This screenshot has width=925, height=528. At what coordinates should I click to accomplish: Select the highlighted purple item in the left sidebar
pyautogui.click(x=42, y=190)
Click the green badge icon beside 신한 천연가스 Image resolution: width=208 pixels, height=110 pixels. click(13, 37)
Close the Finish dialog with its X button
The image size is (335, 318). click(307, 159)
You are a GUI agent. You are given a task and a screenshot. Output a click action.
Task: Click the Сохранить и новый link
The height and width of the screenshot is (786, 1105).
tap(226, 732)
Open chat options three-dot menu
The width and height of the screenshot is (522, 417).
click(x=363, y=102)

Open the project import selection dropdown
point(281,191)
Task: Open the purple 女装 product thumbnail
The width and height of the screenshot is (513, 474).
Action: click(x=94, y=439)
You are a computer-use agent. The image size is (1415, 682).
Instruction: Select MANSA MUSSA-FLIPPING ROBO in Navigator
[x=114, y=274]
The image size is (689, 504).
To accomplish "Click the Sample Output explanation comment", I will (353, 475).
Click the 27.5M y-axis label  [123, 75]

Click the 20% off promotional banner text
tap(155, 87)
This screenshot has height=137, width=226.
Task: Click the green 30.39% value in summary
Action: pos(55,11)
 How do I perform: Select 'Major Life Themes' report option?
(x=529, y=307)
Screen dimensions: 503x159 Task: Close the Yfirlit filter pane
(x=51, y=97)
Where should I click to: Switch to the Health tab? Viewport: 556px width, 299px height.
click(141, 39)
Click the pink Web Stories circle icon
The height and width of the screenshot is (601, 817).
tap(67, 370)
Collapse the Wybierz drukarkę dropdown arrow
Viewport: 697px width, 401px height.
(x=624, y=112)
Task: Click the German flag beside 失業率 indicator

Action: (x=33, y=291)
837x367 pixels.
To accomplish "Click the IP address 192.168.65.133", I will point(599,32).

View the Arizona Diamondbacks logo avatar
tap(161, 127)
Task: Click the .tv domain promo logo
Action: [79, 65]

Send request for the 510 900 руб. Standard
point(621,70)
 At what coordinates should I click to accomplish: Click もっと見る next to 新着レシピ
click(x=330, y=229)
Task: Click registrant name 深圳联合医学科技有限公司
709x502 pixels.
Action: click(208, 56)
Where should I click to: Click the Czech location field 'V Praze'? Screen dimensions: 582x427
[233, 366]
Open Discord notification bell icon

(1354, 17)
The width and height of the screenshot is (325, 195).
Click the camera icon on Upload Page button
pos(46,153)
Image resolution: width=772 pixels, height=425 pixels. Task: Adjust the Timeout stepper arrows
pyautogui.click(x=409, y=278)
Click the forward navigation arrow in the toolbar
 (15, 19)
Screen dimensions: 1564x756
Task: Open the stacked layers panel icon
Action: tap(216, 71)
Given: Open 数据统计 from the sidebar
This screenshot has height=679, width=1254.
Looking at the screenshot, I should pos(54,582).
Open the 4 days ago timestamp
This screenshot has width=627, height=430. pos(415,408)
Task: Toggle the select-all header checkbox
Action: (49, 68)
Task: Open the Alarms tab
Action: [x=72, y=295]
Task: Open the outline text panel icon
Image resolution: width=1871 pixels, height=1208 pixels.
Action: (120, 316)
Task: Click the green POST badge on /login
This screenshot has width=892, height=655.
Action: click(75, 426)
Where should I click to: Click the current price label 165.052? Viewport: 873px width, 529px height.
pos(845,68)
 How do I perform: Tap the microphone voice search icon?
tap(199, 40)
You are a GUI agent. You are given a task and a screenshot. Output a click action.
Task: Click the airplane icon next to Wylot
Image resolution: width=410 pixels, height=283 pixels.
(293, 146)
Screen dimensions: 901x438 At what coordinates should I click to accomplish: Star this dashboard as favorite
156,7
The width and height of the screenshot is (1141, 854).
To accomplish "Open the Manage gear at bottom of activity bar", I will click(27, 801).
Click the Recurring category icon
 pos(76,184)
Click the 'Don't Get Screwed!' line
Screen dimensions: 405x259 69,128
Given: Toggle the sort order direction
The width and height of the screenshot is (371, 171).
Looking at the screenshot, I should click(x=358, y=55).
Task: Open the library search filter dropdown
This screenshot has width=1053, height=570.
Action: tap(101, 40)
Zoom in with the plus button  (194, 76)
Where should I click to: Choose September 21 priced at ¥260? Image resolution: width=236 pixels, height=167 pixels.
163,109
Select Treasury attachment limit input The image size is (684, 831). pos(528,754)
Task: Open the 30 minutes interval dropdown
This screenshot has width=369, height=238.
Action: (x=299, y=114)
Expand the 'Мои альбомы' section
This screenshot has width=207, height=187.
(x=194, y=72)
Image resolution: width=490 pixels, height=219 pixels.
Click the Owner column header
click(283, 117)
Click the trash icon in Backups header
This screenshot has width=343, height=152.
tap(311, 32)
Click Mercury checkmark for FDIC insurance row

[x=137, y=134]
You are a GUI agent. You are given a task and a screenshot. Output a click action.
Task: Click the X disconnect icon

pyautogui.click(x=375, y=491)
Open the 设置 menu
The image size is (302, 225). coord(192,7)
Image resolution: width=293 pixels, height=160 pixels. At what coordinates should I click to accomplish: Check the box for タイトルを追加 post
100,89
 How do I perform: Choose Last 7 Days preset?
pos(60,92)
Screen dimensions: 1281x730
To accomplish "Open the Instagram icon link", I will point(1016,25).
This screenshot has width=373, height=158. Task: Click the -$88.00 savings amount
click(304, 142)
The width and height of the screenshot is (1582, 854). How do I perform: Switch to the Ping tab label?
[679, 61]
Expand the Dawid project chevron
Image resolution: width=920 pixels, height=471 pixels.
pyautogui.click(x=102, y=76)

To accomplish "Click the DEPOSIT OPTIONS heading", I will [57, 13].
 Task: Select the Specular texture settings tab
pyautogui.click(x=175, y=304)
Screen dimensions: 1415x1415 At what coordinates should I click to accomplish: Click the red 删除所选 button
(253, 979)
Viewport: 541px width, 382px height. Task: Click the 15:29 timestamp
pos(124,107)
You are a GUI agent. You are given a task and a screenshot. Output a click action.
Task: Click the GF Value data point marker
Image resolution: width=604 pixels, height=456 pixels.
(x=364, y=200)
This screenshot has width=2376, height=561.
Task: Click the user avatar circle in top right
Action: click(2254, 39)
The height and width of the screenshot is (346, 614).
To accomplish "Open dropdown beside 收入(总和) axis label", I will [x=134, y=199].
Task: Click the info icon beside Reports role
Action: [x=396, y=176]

____________________

Exercise goal:
So that nothing is lost, return the listing exactly and completely.

Solution to this task:
This screenshot has width=925, height=528. At what coordinates should I click to accomplish: Select the highlighted purple item in the left sidebar
pyautogui.click(x=42, y=190)
Click the green badge icon beside 신한 천연가스 Image resolution: width=208 pixels, height=110 pixels. click(13, 37)
Close the Finish dialog with its X button
The image size is (335, 318). click(307, 159)
You are a GUI agent. You are given a task and a screenshot. Output a click action.
Task: Click the Сохранить и новый link
The height and width of the screenshot is (786, 1105).
tap(226, 732)
Open chat options three-dot menu
The width and height of the screenshot is (522, 417).
click(x=363, y=102)

Open the project import selection dropdown
point(281,191)
Task: Open the purple 女装 product thumbnail
The width and height of the screenshot is (513, 474).
Action: click(x=94, y=439)
You are a computer-use agent. The image size is (1415, 682).
Instruction: Select MANSA MUSSA-FLIPPING ROBO in Navigator
[x=114, y=274]
The image size is (689, 504).
To accomplish "Click the Sample Output explanation comment", I will (353, 475).
Click the 27.5M y-axis label  [123, 75]

Click the 20% off promotional banner text
tap(155, 87)
This screenshot has height=137, width=226.
Task: Click the green 30.39% value in summary
Action: pos(55,11)
 How do I perform: Select 'Major Life Themes' report option?
(x=529, y=307)
Screen dimensions: 503x159 Task: Close the Yfirlit filter pane
(x=51, y=97)
Where should I click to: Switch to the Health tab? Viewport: 556px width, 299px height.
click(141, 39)
Click the pink Web Stories circle icon
The height and width of the screenshot is (601, 817).
tap(67, 370)
Collapse the Wybierz drukarkę dropdown arrow
Viewport: 697px width, 401px height.
(x=624, y=112)
Task: Click the German flag beside 失業率 indicator

Action: (x=33, y=291)
837x367 pixels.
To accomplish "Click the IP address 192.168.65.133", I will point(599,32).

View the Arizona Diamondbacks logo avatar
tap(161, 127)
Task: Click the .tv domain promo logo
Action: [79, 65]

Send request for the 510 900 руб. Standard
point(621,70)
 At what coordinates should I click to accomplish: Click もっと見る next to 新着レシピ
click(x=330, y=229)
Task: Click registrant name 深圳联合医学科技有限公司
709x502 pixels.
Action: click(208, 56)
Where should I click to: Click the Czech location field 'V Praze'? Screen dimensions: 582x427
[233, 366]
Open Discord notification bell icon

(1354, 17)
The width and height of the screenshot is (325, 195).
Click the camera icon on Upload Page button
pos(46,153)
Image resolution: width=772 pixels, height=425 pixels. Task: Adjust the Timeout stepper arrows
pyautogui.click(x=409, y=278)
Click the forward navigation arrow in the toolbar
 (15, 19)
Screen dimensions: 1564x756
Task: Open the stacked layers panel icon
Action: tap(216, 71)
Given: Open 数据统计 from the sidebar
This screenshot has height=679, width=1254.
Looking at the screenshot, I should pos(54,582).
Open the 4 days ago timestamp
This screenshot has width=627, height=430. pos(415,408)
Task: Toggle the select-all header checkbox
Action: (49, 68)
Task: Open the Alarms tab
Action: [x=72, y=295]
Task: Open the outline text panel icon
Image resolution: width=1871 pixels, height=1208 pixels.
Action: (120, 316)
Task: Click the green POST badge on /login
This screenshot has width=892, height=655.
Action: click(75, 426)
Where should I click to: Click the current price label 165.052? Viewport: 873px width, 529px height.
pos(845,68)
 How do I perform: Tap the microphone voice search icon?
tap(199, 40)
You are a GUI agent. You are given a task and a screenshot. Output a click action.
Task: Click the airplane icon next to Wylot
Image resolution: width=410 pixels, height=283 pixels.
(293, 146)
Screen dimensions: 901x438 At what coordinates should I click to accomplish: Star this dashboard as favorite
156,7
The width and height of the screenshot is (1141, 854).
To accomplish "Open the Manage gear at bottom of activity bar", I will click(27, 801).
Click the Recurring category icon
 pos(76,184)
Click the 'Don't Get Screwed!' line
Screen dimensions: 405x259 69,128
Given: Toggle the sort order direction
The width and height of the screenshot is (371, 171).
Looking at the screenshot, I should click(x=358, y=55).
Task: Open the library search filter dropdown
This screenshot has width=1053, height=570.
Action: tap(101, 40)
Zoom in with the plus button  (194, 76)
Where should I click to: Choose September 21 priced at ¥260? Image resolution: width=236 pixels, height=167 pixels.
163,109
Select Treasury attachment limit input The image size is (684, 831). pos(528,754)
Task: Open the 30 minutes interval dropdown
This screenshot has width=369, height=238.
Action: (x=299, y=114)
Expand the 'Мои альбомы' section
This screenshot has width=207, height=187.
(x=194, y=72)
Image resolution: width=490 pixels, height=219 pixels.
Click the Owner column header
click(283, 117)
Click the trash icon in Backups header
This screenshot has width=343, height=152.
tap(311, 32)
Click Mercury checkmark for FDIC insurance row

[x=137, y=134]
You are a GUI agent. You are given a task and a screenshot. Output a click action.
Task: Click the X disconnect icon

pyautogui.click(x=375, y=491)
Open the 设置 menu
The image size is (302, 225). coord(192,7)
Image resolution: width=293 pixels, height=160 pixels. At what coordinates should I click to accomplish: Check the box for タイトルを追加 post
100,89
 How do I perform: Choose Last 7 Days preset?
pos(60,92)
Screen dimensions: 1281x730
To accomplish "Open the Instagram icon link", I will point(1016,25).
This screenshot has width=373, height=158. Task: Click the -$88.00 savings amount
click(304, 142)
The width and height of the screenshot is (1582, 854). How do I perform: Switch to the Ping tab label?
[679, 61]
Expand the Dawid project chevron
Image resolution: width=920 pixels, height=471 pixels.
pyautogui.click(x=102, y=76)

To accomplish "Click the DEPOSIT OPTIONS heading", I will [57, 13].
 Task: Select the Specular texture settings tab
pyautogui.click(x=175, y=304)
Screen dimensions: 1415x1415 At what coordinates should I click to accomplish: Click the red 删除所选 button
(253, 979)
Viewport: 541px width, 382px height. Task: Click the 15:29 timestamp
pos(124,107)
You are a GUI agent. You are given a task and a screenshot. Output a click action.
Task: Click the GF Value data point marker
Image resolution: width=604 pixels, height=456 pixels.
(x=364, y=200)
This screenshot has width=2376, height=561.
Task: Click the user avatar circle in top right
Action: click(2254, 39)
The height and width of the screenshot is (346, 614).
To accomplish "Open dropdown beside 收入(总和) axis label", I will [x=134, y=199].
Task: Click the info icon beside Reports role
Action: [x=396, y=176]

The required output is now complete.